Saved entries:
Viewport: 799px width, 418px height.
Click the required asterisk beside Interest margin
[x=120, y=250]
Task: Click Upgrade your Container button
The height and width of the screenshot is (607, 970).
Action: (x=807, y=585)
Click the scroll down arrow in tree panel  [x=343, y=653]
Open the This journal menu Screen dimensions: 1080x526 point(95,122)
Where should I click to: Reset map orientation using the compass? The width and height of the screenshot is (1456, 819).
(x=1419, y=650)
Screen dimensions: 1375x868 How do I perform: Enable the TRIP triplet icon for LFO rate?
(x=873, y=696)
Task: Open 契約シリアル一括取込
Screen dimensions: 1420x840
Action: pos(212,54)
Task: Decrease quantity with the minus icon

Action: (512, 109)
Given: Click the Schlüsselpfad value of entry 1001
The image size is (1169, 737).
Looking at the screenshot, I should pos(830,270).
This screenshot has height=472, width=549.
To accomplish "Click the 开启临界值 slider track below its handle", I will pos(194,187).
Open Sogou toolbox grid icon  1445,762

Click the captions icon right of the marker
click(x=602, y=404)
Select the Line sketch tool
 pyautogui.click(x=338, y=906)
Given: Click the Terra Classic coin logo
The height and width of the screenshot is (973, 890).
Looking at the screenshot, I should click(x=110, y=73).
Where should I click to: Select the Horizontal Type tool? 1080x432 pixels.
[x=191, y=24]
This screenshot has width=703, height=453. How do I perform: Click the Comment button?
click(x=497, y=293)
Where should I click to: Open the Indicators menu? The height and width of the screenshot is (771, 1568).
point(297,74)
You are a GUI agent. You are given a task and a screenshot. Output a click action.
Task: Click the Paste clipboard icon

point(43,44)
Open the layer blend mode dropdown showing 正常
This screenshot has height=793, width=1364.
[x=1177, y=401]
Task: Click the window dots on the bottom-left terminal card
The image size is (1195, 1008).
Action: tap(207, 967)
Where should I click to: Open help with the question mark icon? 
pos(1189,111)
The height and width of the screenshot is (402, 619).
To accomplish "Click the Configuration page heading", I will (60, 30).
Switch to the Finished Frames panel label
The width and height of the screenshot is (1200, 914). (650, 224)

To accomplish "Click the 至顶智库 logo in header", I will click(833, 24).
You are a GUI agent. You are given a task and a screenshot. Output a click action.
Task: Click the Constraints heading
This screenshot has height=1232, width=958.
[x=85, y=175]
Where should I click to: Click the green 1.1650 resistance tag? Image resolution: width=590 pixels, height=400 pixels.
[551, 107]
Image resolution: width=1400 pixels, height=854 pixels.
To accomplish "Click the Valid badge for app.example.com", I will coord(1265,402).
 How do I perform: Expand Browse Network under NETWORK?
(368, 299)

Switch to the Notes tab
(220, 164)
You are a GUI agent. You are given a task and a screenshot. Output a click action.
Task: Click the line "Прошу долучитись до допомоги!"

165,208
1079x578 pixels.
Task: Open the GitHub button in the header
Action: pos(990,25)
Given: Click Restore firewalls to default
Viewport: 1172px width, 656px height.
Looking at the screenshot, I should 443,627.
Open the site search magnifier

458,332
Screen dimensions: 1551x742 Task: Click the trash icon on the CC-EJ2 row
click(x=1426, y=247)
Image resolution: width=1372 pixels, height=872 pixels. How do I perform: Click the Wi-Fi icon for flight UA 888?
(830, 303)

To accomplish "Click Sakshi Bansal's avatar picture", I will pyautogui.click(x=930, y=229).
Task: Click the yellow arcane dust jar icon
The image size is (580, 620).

▸ WHAT TO WORK ON
Track down all lines above with the string "logo" and copy them.

▸ SOLUTION FOR THIS PROBLEM
Given: Click the Terra Classic coin logo
To accomplish "Click the 至顶智库 logo in header", I will click(833, 24).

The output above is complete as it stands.